> **ABOUT THIS TASK**
Without the pictures, retype exactly the lines from the top of the entries below through the line that contains "Task: Select the Sudes Hà Nội store card".

● ● ● ● ● ● ●

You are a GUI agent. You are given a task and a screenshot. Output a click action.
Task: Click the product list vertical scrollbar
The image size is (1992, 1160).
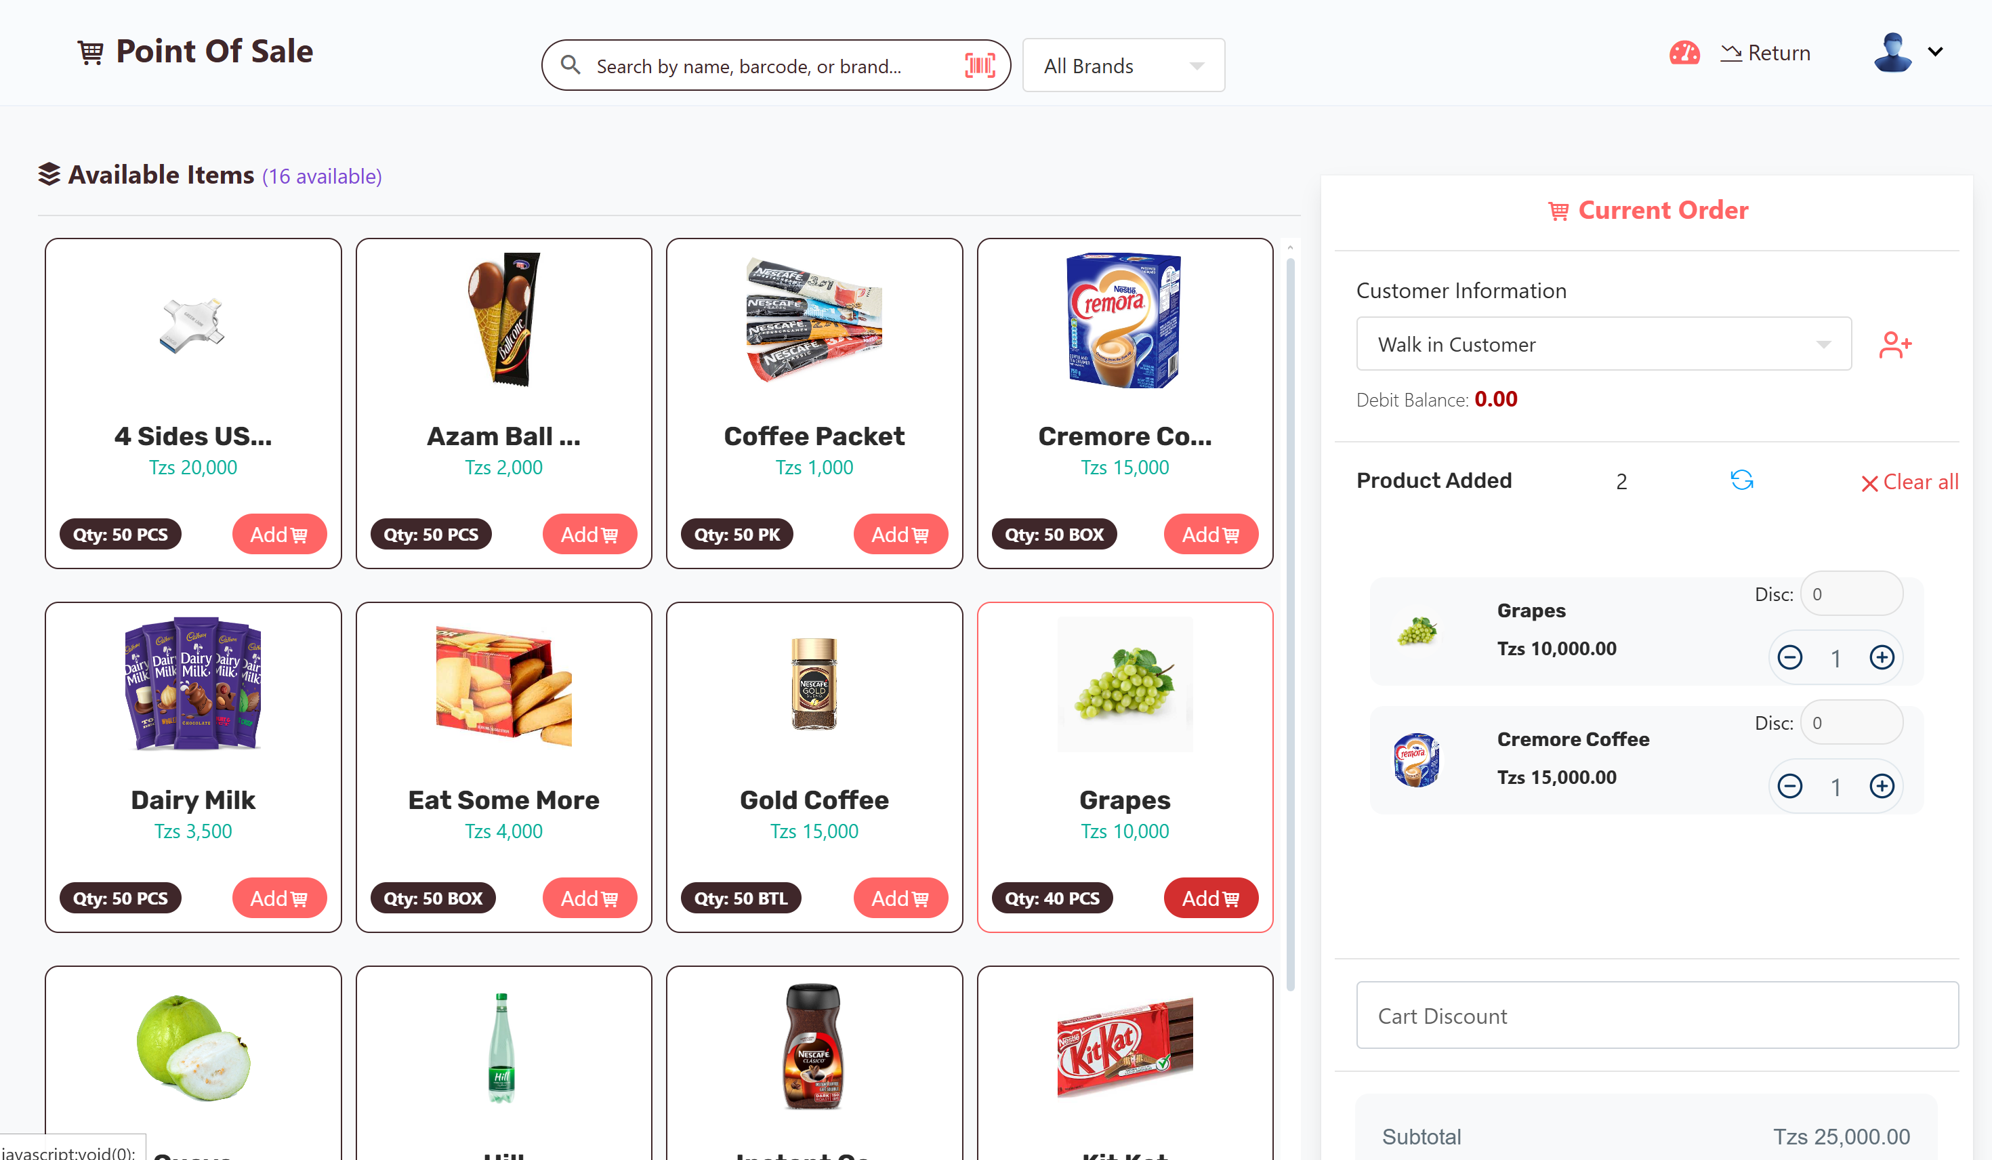tap(1290, 625)
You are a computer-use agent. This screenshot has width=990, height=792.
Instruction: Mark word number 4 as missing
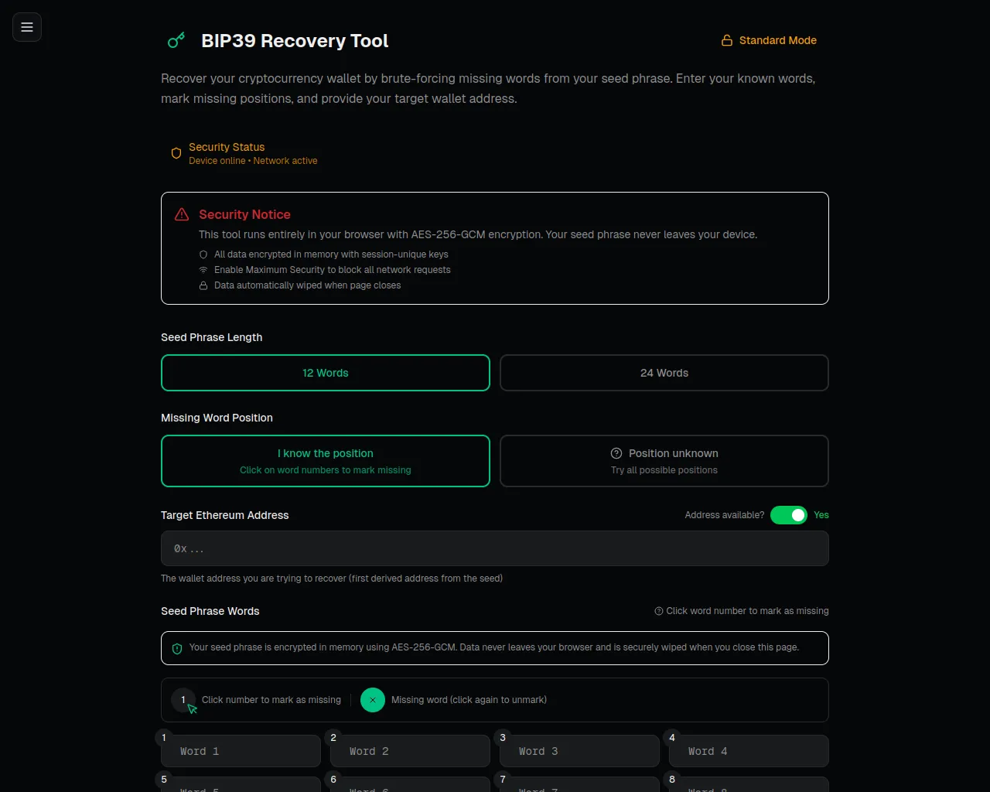point(672,738)
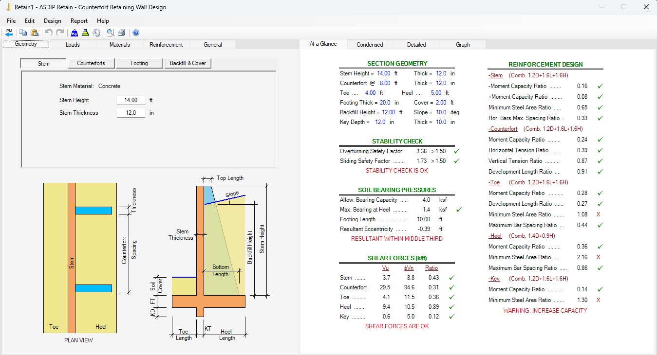Click the Stem Thickness input field
657x355 pixels.
pyautogui.click(x=131, y=113)
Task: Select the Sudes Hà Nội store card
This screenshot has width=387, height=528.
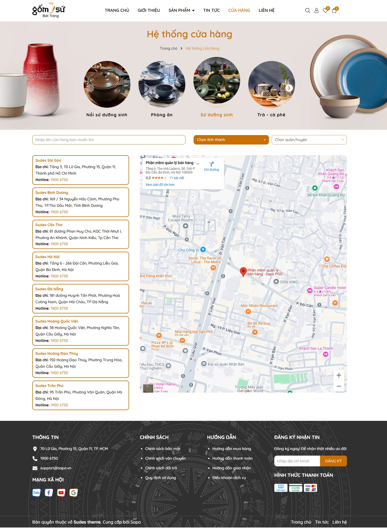Action: (80, 266)
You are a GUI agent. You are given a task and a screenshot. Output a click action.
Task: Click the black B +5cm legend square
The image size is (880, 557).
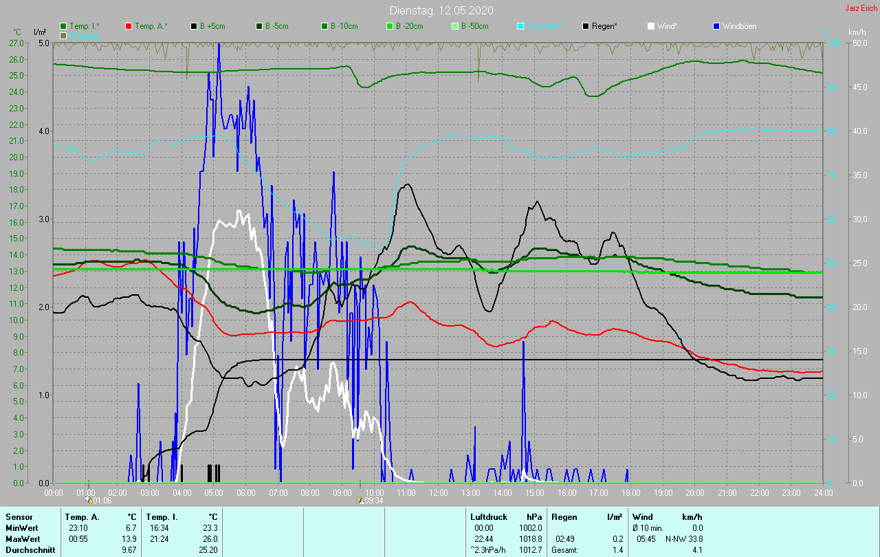click(x=194, y=26)
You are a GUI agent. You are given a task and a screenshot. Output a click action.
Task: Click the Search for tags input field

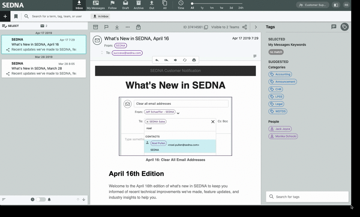pos(307,196)
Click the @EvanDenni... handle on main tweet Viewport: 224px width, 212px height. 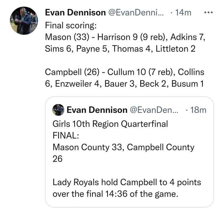pos(136,12)
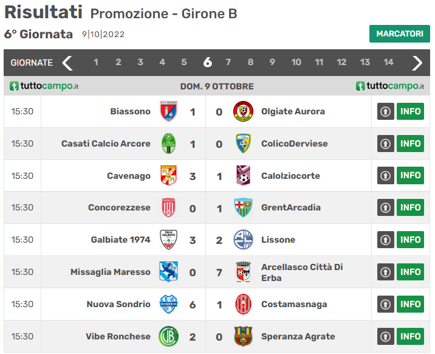
Task: Select giornata 1 in the round bar
Action: click(x=96, y=63)
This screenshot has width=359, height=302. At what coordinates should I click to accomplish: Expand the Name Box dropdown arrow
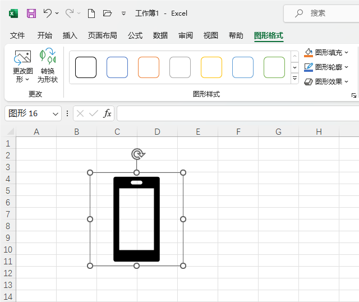[56, 113]
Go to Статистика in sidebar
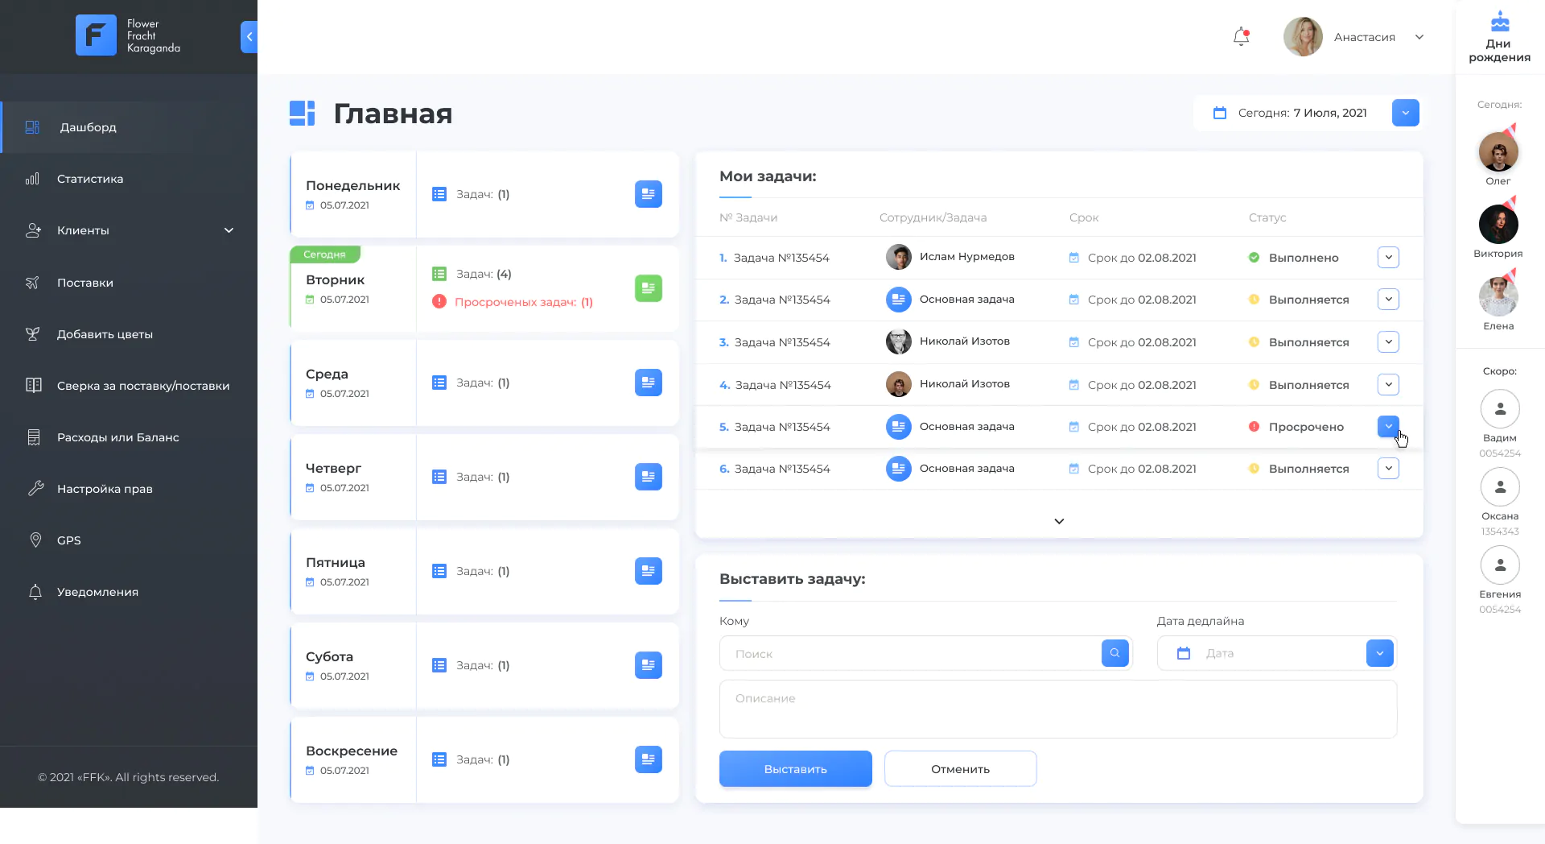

● ● ● ● ● ● ●

> **FINISHED EXERCISE**
You are a GUI agent. You are given a task and a screenshot. Output a click action.
Task: Click the product list vertical scrollbar
The image size is (1992, 1160).
tap(1290, 625)
You are a computer-use agent. This screenshot has width=990, height=792.
Instruction: Mark word number 4 as missing
point(672,738)
Click the Stem Thickness input field
657x355 pixels.
pyautogui.click(x=131, y=113)
Task: Select the Sudes Hà Nội store card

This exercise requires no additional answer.